Task details => Reproduce the material below line for line, without changing anything.

— begin —

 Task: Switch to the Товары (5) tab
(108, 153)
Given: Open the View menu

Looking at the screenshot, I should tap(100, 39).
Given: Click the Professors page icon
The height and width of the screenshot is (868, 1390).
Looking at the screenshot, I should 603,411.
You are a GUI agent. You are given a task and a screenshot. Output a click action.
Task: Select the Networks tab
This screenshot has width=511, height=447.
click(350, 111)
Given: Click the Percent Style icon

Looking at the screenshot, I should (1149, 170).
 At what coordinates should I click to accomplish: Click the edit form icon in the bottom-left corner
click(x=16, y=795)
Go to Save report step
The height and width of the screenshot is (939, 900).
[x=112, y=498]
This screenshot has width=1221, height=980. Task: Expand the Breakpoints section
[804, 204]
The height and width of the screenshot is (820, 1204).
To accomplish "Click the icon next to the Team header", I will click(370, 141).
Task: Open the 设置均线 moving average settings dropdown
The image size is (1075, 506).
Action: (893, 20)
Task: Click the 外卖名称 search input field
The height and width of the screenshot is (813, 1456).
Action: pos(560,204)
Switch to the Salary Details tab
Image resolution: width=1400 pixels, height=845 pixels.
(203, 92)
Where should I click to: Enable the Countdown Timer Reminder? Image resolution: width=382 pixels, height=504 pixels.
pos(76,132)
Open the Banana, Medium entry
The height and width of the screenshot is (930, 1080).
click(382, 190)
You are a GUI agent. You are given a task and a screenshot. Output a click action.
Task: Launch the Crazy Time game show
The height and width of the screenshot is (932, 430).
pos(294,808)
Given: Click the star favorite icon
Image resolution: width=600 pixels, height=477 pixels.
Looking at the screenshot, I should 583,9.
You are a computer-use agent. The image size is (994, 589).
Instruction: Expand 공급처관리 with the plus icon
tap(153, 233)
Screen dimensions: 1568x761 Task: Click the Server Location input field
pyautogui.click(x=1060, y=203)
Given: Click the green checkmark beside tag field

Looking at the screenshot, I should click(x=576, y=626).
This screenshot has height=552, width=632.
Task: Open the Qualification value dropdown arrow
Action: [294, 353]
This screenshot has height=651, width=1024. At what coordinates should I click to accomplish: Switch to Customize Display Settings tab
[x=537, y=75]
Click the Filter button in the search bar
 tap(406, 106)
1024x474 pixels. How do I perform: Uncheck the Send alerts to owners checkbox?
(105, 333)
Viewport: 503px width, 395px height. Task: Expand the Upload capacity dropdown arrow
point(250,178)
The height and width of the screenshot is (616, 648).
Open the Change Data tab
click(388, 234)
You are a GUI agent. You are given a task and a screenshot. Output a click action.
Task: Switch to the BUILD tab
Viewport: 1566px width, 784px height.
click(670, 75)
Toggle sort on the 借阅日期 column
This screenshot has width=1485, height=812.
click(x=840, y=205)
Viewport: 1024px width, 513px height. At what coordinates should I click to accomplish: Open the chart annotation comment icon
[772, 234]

— end —

Written response =>
 Task: Switch to the Товары (5) tab
(108, 153)
Given: Open the View menu

Looking at the screenshot, I should tap(100, 39).
Given: Click the Professors page icon
The height and width of the screenshot is (868, 1390).
Looking at the screenshot, I should 603,411.
You are a GUI agent. You are given a task and a screenshot. Output a click action.
Task: Select the Networks tab
This screenshot has width=511, height=447.
click(350, 111)
Given: Click the Percent Style icon

Looking at the screenshot, I should (1149, 170).
 At what coordinates should I click to accomplish: Click the edit form icon in the bottom-left corner
click(x=16, y=795)
Go to Save report step
The height and width of the screenshot is (939, 900).
[x=112, y=498]
This screenshot has width=1221, height=980. Task: Expand the Breakpoints section
[804, 204]
The height and width of the screenshot is (820, 1204).
To accomplish "Click the icon next to the Team header", I will click(370, 141).
Task: Open the 设置均线 moving average settings dropdown
The image size is (1075, 506).
Action: (893, 20)
Task: Click the 外卖名称 search input field
The height and width of the screenshot is (813, 1456).
Action: pos(560,204)
Switch to the Salary Details tab
Image resolution: width=1400 pixels, height=845 pixels.
(203, 92)
Where should I click to: Enable the Countdown Timer Reminder? Image resolution: width=382 pixels, height=504 pixels.
pos(76,132)
Open the Banana, Medium entry
The height and width of the screenshot is (930, 1080).
click(382, 190)
You are a GUI agent. You are given a task and a screenshot. Output a click action.
Task: Launch the Crazy Time game show
The height and width of the screenshot is (932, 430).
pos(294,808)
Given: Click the star favorite icon
Image resolution: width=600 pixels, height=477 pixels.
Looking at the screenshot, I should 583,9.
You are a computer-use agent. The image size is (994, 589).
Instruction: Expand 공급처관리 with the plus icon
tap(153, 233)
Screen dimensions: 1568x761 Task: Click the Server Location input field
pyautogui.click(x=1060, y=203)
Given: Click the green checkmark beside tag field

Looking at the screenshot, I should click(x=576, y=626).
This screenshot has height=552, width=632.
Task: Open the Qualification value dropdown arrow
Action: [294, 353]
This screenshot has height=651, width=1024. At what coordinates should I click to accomplish: Switch to Customize Display Settings tab
[x=537, y=75]
Click the Filter button in the search bar
 tap(406, 106)
1024x474 pixels. How do I perform: Uncheck the Send alerts to owners checkbox?
(105, 333)
Viewport: 503px width, 395px height. Task: Expand the Upload capacity dropdown arrow
point(250,178)
The height and width of the screenshot is (616, 648).
Open the Change Data tab
click(388, 234)
You are a GUI agent. You are given a task and a screenshot. Output a click action.
Task: Switch to the BUILD tab
Viewport: 1566px width, 784px height.
click(670, 75)
Toggle sort on the 借阅日期 column
This screenshot has width=1485, height=812.
click(x=840, y=205)
Viewport: 1024px width, 513px height. At what coordinates should I click to accomplish: Open the chart annotation comment icon
[772, 234]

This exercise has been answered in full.